4. (Optional) Refer to [MotionGPT-Training guidance](https://github.com/OpenMotionLab/MotionGPT/tree/main#22-ready-to-pretrain-motiongpt-model) to generate motion code for VQ-based training.
```
bash prepare/download_motiongpt_pretrained_models.sh
python -m scripts.get_motion_code --cfg configs/config_motiongpt.yaml
```
### 2.1. Ready to train MotionGPT3 model
Please first check the parameters in `configs/MoT_vae_stage1_t2m.yaml`, e.g. `NAME`, `instruction_type`, `lm_ablation`, `DEBUG`.
Then, run the following command:
```
python -m scripts.gen_mot_gpt
python -m train --cfg configs/MoT_vae_stage1_t2m.yaml --nodebug
```
### 2.2. Ready to pretrain MotionGPT3 model
Please update the parameters in `configs/MoT_vae_stage2_instruct.yaml` and `configs/MoT_vae_stage2_all.yaml`, e.g. `NAME`, `instruction_type`, `lm_ablation`, `DEBUG`, `PRETRAINED_VAE`(change to your `latest ckpt model path` in previous step)

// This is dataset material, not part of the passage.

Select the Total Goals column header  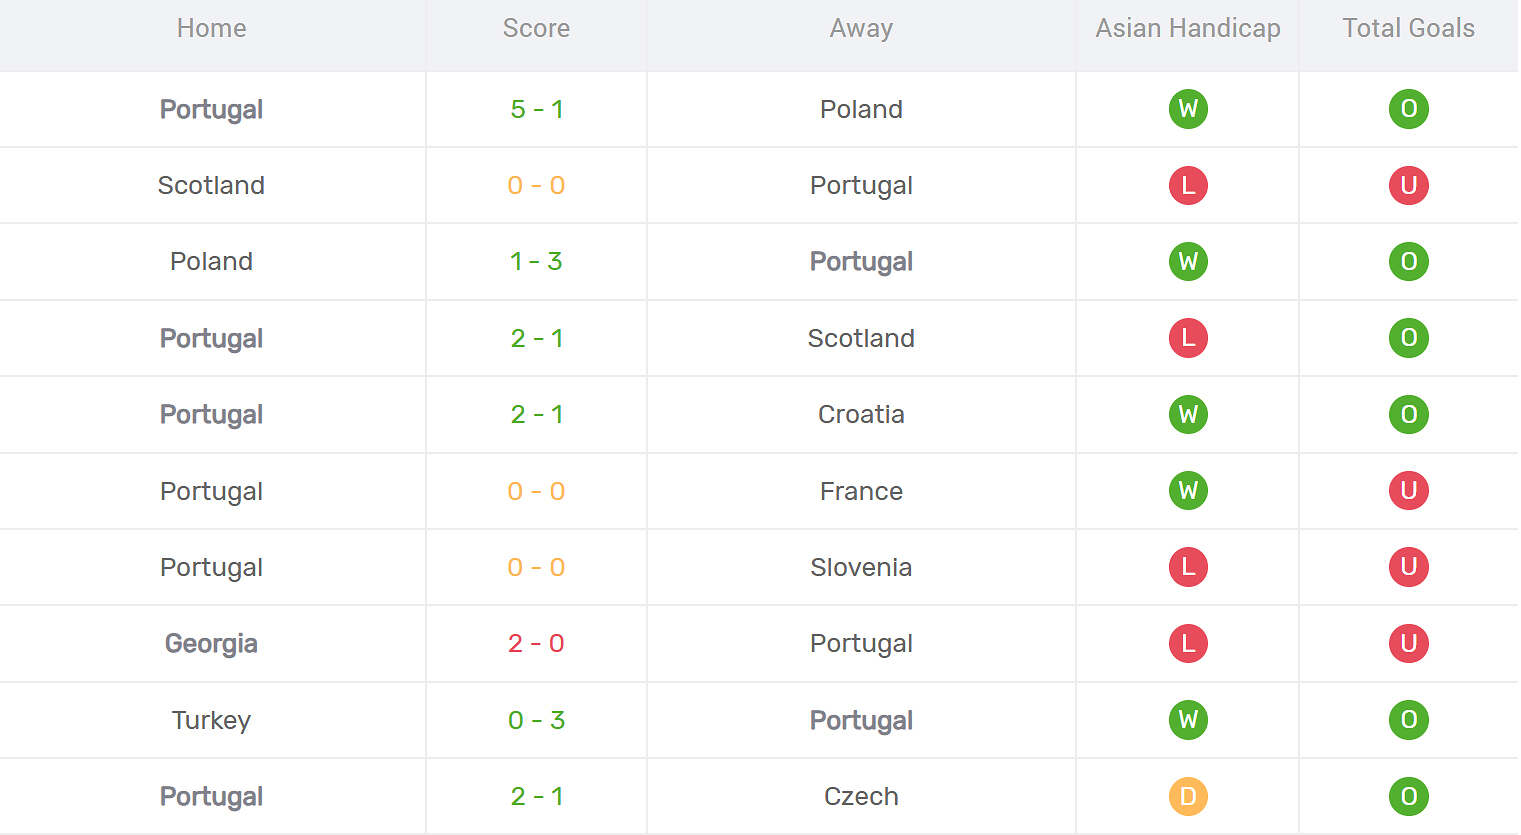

Then, run the following command:
```
python -m train --cfg configs/MoT_vae_stage2_all.yaml --nodebug
python -m train --cfg configs/MoT_vae_stage2_instruct.yaml --nodebug
```
### 2.3. Ready to instruct-tuning MotionGPT3 model
Please update the parameters in `configs/MoT_vae_stage3.yaml`, e.g. `NAME`, `instruction_type`, `lm_ablation`, `DEBUG`, `PRETRAINED` (change to your `latest ckpt model path` in previous step)
Then, run the following command:
```
python -m train --cfg configs/MoT_vae_stage3.yaml --nodebug
```
### 3. Evaluate the model
Please first put the tained model checkpoint path to `TEST.CHECKPOINT` in config files, e.g. `configs/MoT_vae_stage3.yaml`.

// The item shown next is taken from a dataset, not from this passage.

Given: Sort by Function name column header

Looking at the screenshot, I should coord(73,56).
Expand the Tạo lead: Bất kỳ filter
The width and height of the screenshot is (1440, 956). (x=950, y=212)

Then, run the following command:
```
python -m test --cfg configs/MoT_vae_stage3.yaml --task t2m
```
Some parameters:
- `--task`: evaluation tasks including t2m(Text-to-Motion), m2t(Motion translation), pred(Motion prediction), inbetween(Motion inbetween)
## 👀 Visualization
Render SMPL
### 1. Set up blender - WIP
Refer to [TEMOS-Rendering motions](https://github.com/Mathux/TEMOS) for blender setup, then install the following dependencies.
```
YOUR_BLENDER_PYTHON_PATH/python -m pip install -r prepare/requirements_render.txt
```
### 2. (Optional) Render rigged cylinders
Run the following command using blender:
```
YOUR_BLENDER_PATH/blender --background --python render.py -- --cfg=./configs/render.yaml --dir=YOUR_NPY_FOLDER --mode=video
```
### 2. Create SMPL meshes with:
```
python -m fit --dir YOUR_NPY_FOLDER --save_folder TEMP_PLY_FOLDER --cuda
```
This outputs:
- `mesh npy file`: the generate SMPL vertices with the shape of (nframe, 6893, 3)

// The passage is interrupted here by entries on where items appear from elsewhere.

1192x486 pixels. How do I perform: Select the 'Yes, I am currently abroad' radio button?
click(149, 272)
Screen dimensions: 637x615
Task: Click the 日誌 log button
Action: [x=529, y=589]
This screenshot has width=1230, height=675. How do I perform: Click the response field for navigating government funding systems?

- `ply files`: the ply mesh file for blender or meshlab
### 3. Render SMPL meshes
Run the following command to render SMPL using blender:
```
YOUR_BLENDER_PATH/blender --background --python render.py -- --cfg=./configs/render.yaml --dir=YOUR_NPY_FOLDER --mode=video
```
optional parameters:
- `--mode=video`: render mp4 video
- `--mode=sequence`: render the whole motion in a png image.
## 📖 Citation
If you find our code or paper helps, please consider citing:
```bibtex
@misc{zhu2025motiongpt3humanmotionsecond,
title={MotionGPT3: Human Motion as a Second Modality},
author={Bingfan Zhu and Biao Jiang and Sunyi Wang and Shixiang Tang and Tao Chen and Linjie Luo and Youyi Zheng and Xin Chen},
year={2025},
eprint={2506.24086},
archivePrefix={arXiv},
primaryClass={cs.CV},
url={https://arxiv.org/abs/2506.24086},
}
```
## Acknowledgments
Thanks to [MotionGPT](https://github.com/OpenMotionLab/MotionGPT), [Motion-latent-diffusion](https://github.com/ChenFengYe/motion-latent-diffusion), [HumanML3D](https://github.com/EricGuo5513/HumanML3D) and [MAR](https://github.com/LTH14/mar), our code is partially borrowing from them.
## License
This code is distributed under an [MIT LICENSE](LICENSE).
Note that our code depends on other libraries, including SMPL, SMPL-X, PyTorch3D, and uses datasets which each have their own respective licenses that must also be followed.